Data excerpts
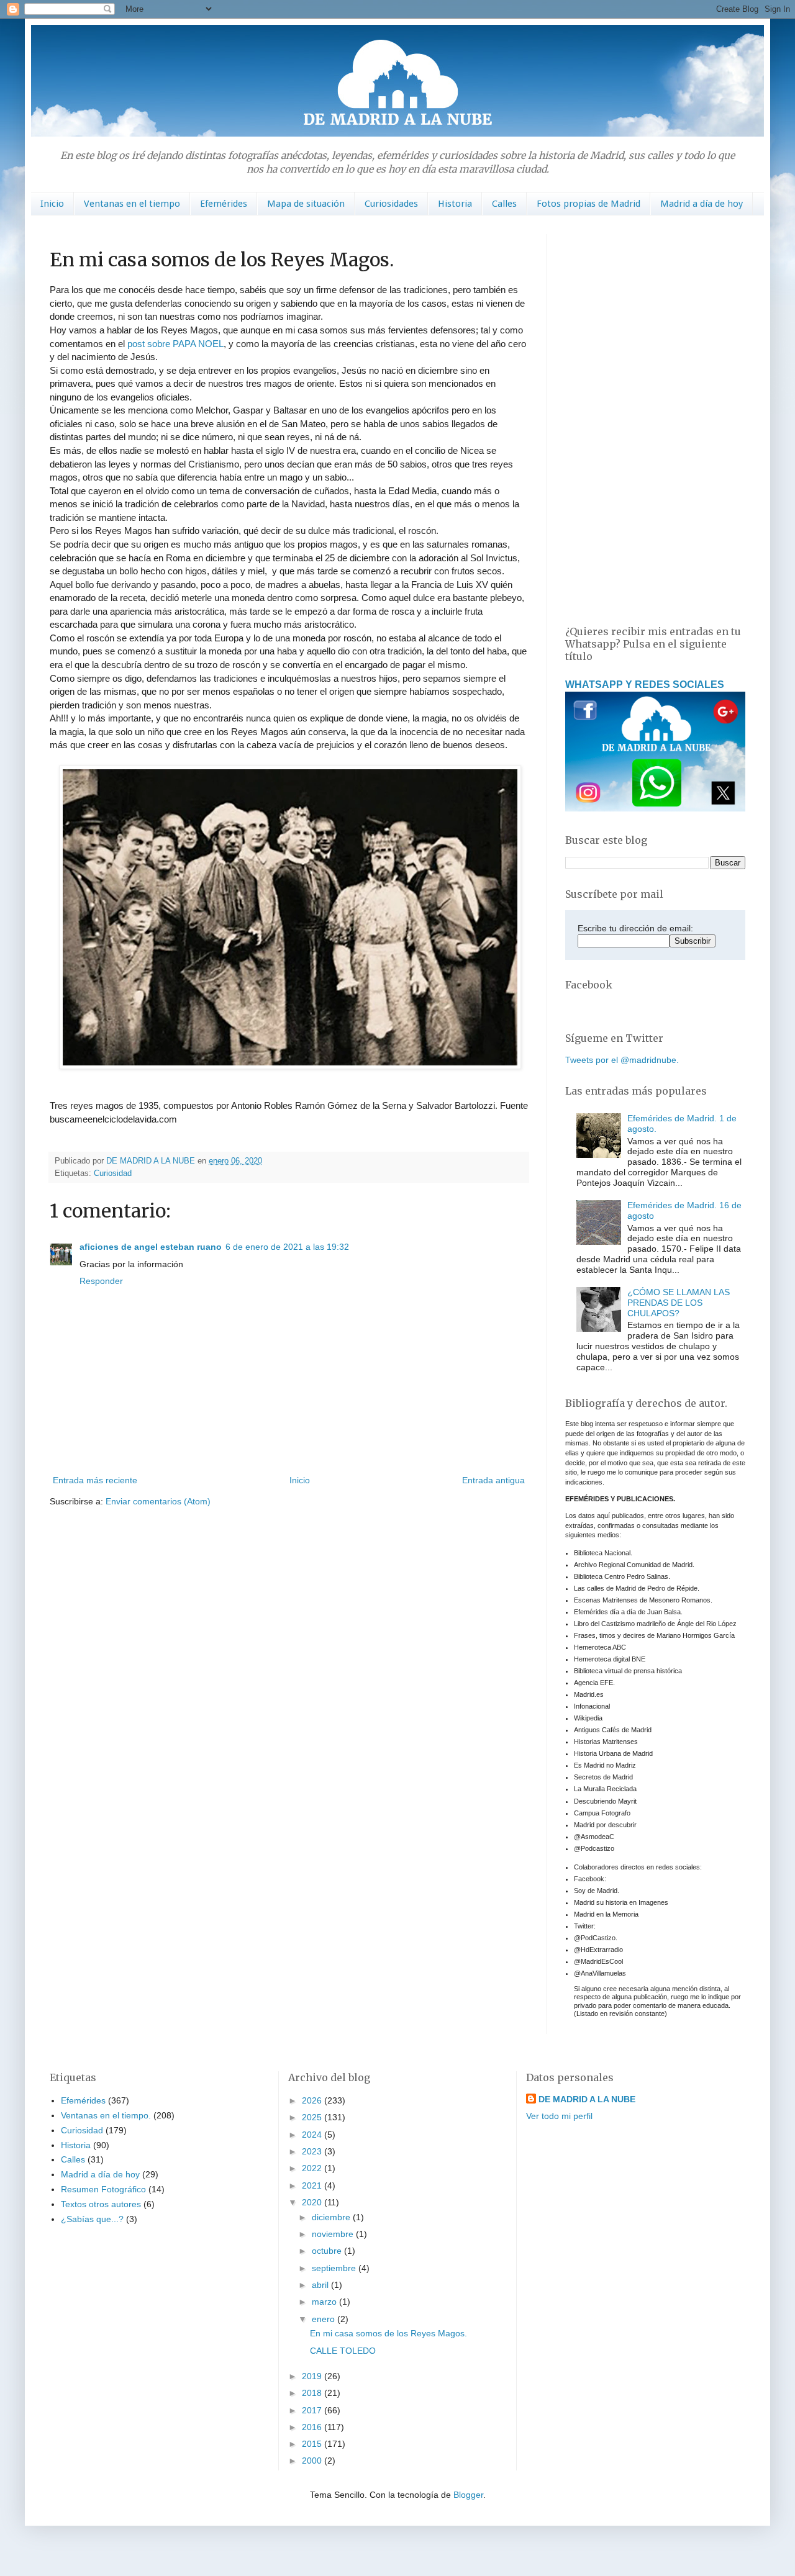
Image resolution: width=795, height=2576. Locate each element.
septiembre (335, 2268)
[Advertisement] (655, 420)
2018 (313, 2393)
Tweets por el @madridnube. (622, 1060)
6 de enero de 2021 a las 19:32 (287, 1247)
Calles (504, 203)
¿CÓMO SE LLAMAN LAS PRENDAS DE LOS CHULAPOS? (678, 1302)
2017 (313, 2410)
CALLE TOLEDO (343, 2351)
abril (321, 2285)
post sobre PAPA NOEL (175, 343)
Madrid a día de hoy (701, 203)
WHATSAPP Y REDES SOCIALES (644, 684)
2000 (313, 2460)
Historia (455, 203)
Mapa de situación (306, 203)
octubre (328, 2251)
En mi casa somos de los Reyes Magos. (388, 2333)
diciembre (332, 2217)
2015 (313, 2444)
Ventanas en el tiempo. (106, 2115)
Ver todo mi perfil (559, 2116)
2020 (313, 2202)
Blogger (468, 2495)
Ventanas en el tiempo (132, 203)
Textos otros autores (101, 2204)
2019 (313, 2376)
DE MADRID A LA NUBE (586, 2099)
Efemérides (223, 203)
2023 (313, 2151)
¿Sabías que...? (92, 2219)
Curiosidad (113, 1173)
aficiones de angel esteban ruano (151, 1247)
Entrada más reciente (95, 1480)
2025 (313, 2117)
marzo (325, 2302)
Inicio (52, 203)
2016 (313, 2427)
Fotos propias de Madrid (588, 203)
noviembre (334, 2234)
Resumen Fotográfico (103, 2189)
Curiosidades (391, 203)
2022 (313, 2168)
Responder (101, 1281)
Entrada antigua (493, 1480)
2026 (313, 2100)
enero (324, 2319)
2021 (313, 2185)
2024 (313, 2135)
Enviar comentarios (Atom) (158, 1501)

- [WORK TO BE COMPLETED] Now transcribe all the entries above exactly, so that no picture is carried over.

- [RESULT OF THE TASK]
Image resolution: width=795, height=2576. Locate each element.
septiembre (335, 2268)
[Advertisement] (655, 420)
2018 (313, 2393)
Tweets por el @madridnube. (622, 1060)
6 de enero de 2021 a las 19:32 (287, 1247)
Calles (504, 203)
¿CÓMO SE LLAMAN LAS PRENDAS DE LOS CHULAPOS? (678, 1302)
2017 (313, 2410)
CALLE TOLEDO (343, 2351)
abril (321, 2285)
post sobre PAPA NOEL (175, 343)
Madrid a día de hoy (701, 203)
WHATSAPP Y REDES SOCIALES (644, 684)
2000 (313, 2460)
Historia (455, 203)
Mapa de situación (306, 203)
octubre (328, 2251)
En mi casa somos de los Reyes Magos. (388, 2333)
diciembre (332, 2217)
2015 (313, 2444)
Ventanas en el tiempo. (106, 2115)
Ver todo mi perfil (559, 2116)
2020 (313, 2202)
Blogger (468, 2495)
Ventanas en el tiempo (132, 203)
Textos otros autores (101, 2204)
2019 (313, 2376)
DE MADRID A LA NUBE (586, 2099)
Efemérides (223, 203)
2023 (313, 2151)
¿Sabías que...? (92, 2219)
Curiosidad (113, 1173)
aficiones de angel esteban ruano (151, 1247)
Entrada más reciente (95, 1480)
2025 (313, 2117)
marzo (325, 2302)
Inicio (52, 203)
2016 (313, 2427)
Fotos propias de Madrid (588, 203)
noviembre (334, 2234)
Resumen Fotográfico (103, 2189)
Curiosidades (391, 203)
2022 (313, 2168)
Responder (101, 1281)
Entrada antigua (493, 1480)
2026 (313, 2100)
enero (324, 2319)
2021 (313, 2185)
2024 (313, 2135)
Enviar comentarios (Atom) (158, 1501)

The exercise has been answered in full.